### [What to work on]
In the records below, begin at the line that has "wff_edita (19, 89)" and stop after the line that has "Fernando Rocha (94, 181)"; quote those lines verbatim and nothing more.

Records from a collection:
= = =

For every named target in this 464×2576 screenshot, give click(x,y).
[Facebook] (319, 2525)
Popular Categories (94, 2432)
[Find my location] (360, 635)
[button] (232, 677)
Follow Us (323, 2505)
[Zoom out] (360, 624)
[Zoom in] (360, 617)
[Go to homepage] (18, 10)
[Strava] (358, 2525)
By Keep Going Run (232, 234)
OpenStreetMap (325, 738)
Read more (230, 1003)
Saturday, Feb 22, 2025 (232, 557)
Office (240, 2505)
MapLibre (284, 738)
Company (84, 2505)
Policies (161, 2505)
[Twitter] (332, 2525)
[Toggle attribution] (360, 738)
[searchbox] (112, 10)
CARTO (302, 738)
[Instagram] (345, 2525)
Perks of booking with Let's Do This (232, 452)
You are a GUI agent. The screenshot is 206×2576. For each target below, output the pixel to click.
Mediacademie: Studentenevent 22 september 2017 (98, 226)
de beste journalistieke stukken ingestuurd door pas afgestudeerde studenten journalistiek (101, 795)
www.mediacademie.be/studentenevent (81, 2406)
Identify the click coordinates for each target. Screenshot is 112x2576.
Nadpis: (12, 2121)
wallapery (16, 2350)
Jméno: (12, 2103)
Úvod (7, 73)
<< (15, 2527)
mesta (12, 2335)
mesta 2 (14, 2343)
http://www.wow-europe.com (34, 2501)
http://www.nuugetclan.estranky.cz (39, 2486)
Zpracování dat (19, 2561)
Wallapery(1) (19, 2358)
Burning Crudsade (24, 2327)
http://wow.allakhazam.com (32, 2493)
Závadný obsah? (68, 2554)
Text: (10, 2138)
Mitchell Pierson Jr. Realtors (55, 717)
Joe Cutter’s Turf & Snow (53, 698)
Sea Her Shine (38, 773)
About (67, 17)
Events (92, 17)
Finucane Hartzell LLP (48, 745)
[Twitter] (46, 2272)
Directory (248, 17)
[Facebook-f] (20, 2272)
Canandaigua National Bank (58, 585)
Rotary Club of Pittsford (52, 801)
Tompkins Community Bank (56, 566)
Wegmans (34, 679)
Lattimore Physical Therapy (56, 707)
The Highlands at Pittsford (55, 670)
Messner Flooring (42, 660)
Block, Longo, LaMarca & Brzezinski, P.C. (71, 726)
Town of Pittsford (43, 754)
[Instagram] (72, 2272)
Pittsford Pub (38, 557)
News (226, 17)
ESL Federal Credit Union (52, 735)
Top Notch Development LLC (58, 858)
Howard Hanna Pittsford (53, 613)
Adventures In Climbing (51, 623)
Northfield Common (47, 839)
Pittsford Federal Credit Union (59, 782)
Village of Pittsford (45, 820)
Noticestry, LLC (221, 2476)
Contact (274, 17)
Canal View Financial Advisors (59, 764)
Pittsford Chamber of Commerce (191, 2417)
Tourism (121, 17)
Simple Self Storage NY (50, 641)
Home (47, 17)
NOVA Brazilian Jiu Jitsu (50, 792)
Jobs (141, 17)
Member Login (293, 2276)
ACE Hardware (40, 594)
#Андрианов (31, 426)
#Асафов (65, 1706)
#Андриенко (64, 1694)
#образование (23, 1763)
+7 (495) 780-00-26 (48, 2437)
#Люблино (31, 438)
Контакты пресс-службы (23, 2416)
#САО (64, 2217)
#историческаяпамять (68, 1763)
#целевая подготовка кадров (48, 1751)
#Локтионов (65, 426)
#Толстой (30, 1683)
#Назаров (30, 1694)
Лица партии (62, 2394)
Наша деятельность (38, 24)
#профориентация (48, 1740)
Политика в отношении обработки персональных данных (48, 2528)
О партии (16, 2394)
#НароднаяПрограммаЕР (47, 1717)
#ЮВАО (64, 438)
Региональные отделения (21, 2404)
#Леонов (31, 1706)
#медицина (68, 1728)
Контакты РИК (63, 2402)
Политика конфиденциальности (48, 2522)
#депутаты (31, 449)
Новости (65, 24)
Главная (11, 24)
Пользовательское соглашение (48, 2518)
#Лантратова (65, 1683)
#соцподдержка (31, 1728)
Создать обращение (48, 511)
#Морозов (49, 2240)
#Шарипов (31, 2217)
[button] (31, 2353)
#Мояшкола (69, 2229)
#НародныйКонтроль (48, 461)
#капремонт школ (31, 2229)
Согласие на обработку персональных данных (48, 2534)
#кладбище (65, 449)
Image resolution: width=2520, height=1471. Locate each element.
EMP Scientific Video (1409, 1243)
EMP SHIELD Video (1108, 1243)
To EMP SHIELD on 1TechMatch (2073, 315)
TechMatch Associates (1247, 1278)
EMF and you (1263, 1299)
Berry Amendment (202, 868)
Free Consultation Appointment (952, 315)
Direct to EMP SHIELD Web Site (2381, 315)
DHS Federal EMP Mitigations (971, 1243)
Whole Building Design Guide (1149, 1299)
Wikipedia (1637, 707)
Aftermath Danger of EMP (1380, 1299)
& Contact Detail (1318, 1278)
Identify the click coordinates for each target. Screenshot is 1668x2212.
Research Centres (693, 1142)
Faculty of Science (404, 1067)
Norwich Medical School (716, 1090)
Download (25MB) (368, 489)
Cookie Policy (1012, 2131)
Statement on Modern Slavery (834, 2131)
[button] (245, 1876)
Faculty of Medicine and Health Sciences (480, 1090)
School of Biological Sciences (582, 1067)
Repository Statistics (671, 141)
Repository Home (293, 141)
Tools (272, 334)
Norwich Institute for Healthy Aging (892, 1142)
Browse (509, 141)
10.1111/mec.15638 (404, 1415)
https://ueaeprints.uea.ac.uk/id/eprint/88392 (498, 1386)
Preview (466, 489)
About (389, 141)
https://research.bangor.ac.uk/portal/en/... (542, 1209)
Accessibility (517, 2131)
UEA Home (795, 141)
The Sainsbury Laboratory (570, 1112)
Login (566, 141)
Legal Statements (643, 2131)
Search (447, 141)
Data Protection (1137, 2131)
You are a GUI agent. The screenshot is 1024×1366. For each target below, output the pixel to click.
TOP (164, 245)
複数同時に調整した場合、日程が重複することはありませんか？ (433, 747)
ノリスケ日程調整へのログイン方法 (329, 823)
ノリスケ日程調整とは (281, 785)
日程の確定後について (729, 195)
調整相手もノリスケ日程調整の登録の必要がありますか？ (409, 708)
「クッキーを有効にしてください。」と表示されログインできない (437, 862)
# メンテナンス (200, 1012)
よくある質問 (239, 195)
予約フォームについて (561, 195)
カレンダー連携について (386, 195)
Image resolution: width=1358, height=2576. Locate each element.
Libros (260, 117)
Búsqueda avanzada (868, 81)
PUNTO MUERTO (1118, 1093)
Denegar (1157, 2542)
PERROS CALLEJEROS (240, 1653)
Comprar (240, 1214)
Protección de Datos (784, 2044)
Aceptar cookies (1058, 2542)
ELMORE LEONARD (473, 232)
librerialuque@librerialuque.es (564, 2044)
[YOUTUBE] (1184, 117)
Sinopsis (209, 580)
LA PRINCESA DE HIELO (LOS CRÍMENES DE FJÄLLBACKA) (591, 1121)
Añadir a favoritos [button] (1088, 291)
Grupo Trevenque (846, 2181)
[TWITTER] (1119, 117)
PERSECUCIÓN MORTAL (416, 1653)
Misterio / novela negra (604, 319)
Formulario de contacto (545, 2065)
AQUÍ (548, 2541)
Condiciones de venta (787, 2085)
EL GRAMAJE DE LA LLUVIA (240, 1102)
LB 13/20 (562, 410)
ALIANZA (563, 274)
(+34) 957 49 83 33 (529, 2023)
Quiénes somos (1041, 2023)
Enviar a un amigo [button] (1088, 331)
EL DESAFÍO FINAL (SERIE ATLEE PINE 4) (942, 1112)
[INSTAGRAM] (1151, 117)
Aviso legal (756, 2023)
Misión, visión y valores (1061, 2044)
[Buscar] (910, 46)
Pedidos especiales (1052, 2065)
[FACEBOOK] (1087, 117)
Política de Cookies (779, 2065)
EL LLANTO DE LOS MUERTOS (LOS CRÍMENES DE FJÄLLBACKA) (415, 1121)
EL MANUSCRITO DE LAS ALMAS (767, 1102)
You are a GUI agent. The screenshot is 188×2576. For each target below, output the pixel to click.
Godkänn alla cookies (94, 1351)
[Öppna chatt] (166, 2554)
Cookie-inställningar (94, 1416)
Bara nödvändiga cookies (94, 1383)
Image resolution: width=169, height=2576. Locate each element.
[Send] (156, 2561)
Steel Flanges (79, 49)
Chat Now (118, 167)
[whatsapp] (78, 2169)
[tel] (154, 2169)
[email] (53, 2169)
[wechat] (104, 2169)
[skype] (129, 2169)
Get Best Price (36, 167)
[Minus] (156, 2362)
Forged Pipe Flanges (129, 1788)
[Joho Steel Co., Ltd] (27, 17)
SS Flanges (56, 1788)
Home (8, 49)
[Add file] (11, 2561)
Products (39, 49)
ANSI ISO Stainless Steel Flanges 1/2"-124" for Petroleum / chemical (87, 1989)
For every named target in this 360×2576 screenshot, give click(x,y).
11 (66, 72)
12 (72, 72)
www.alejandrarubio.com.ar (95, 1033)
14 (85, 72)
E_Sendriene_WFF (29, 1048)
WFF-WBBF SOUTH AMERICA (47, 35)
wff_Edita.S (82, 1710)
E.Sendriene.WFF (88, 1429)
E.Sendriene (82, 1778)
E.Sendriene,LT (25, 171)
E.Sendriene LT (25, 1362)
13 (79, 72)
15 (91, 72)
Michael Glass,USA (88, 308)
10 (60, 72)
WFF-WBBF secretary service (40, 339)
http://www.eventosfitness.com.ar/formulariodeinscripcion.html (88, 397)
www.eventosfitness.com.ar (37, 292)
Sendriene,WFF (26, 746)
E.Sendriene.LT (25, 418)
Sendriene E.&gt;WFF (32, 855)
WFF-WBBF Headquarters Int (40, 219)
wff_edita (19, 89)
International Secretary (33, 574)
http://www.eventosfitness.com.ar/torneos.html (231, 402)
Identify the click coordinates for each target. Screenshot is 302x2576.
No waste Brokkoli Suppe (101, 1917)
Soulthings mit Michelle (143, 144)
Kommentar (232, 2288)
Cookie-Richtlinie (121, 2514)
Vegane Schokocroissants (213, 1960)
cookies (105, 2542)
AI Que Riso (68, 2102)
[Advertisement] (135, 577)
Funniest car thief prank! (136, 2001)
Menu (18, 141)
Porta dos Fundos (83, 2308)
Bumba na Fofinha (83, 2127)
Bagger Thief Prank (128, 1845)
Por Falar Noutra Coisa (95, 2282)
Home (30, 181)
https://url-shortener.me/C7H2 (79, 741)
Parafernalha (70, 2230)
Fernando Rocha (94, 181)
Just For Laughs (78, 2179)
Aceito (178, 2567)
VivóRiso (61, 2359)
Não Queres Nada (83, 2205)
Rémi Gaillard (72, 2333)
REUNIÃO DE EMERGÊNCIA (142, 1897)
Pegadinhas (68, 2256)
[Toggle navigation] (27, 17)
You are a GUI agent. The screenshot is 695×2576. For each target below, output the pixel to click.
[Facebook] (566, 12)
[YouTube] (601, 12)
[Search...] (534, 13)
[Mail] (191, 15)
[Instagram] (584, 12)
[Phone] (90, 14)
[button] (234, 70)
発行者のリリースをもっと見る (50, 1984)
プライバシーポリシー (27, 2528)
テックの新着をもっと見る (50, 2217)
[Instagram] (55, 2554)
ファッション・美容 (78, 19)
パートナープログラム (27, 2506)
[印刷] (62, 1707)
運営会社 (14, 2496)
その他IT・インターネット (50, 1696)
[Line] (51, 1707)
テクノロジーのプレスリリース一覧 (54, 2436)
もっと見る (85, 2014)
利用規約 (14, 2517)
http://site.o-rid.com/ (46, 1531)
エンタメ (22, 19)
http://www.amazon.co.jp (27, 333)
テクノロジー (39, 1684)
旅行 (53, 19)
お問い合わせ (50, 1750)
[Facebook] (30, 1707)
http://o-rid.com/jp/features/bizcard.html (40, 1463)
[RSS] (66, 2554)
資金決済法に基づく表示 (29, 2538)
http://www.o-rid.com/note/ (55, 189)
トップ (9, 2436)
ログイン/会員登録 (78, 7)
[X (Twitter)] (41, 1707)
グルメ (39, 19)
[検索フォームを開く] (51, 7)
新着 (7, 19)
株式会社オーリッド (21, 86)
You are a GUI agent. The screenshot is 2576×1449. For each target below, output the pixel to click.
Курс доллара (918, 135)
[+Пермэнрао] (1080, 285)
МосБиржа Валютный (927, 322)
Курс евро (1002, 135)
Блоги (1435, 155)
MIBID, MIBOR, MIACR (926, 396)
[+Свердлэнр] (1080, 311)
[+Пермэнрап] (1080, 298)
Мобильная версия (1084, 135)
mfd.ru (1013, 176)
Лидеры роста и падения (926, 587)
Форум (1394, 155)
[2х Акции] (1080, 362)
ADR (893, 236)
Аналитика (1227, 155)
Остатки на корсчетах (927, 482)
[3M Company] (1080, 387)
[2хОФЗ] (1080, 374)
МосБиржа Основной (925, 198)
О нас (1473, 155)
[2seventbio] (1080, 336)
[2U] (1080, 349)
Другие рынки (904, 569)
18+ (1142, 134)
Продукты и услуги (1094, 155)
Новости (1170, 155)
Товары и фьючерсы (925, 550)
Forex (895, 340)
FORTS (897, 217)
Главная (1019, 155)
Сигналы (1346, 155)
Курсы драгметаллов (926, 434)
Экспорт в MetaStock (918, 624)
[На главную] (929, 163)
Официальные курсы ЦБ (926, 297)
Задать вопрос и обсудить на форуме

= = =

### [Result]
wff_edita (19, 89)
International Secretary (33, 574)
http://www.eventosfitness.com.ar/torneos.html (231, 402)
Identify the click coordinates for each target. Screenshot is 302x2576.
No waste Brokkoli Suppe (101, 1917)
Soulthings mit Michelle (143, 144)
Kommentar (232, 2288)
Cookie-Richtlinie (121, 2514)
Vegane Schokocroissants (213, 1960)
cookies (105, 2542)
AI Que Riso (68, 2102)
[Advertisement] (135, 577)
Funniest car thief prank! (136, 2001)
Menu (18, 141)
Porta dos Fundos (83, 2308)
Bumba na Fofinha (83, 2127)
Bagger Thief Prank (128, 1845)
Por Falar Noutra Coisa (95, 2282)
Home (30, 181)
https://url-shortener.me/C7H2 (79, 741)
Parafernalha (70, 2230)
Fernando Rocha (94, 181)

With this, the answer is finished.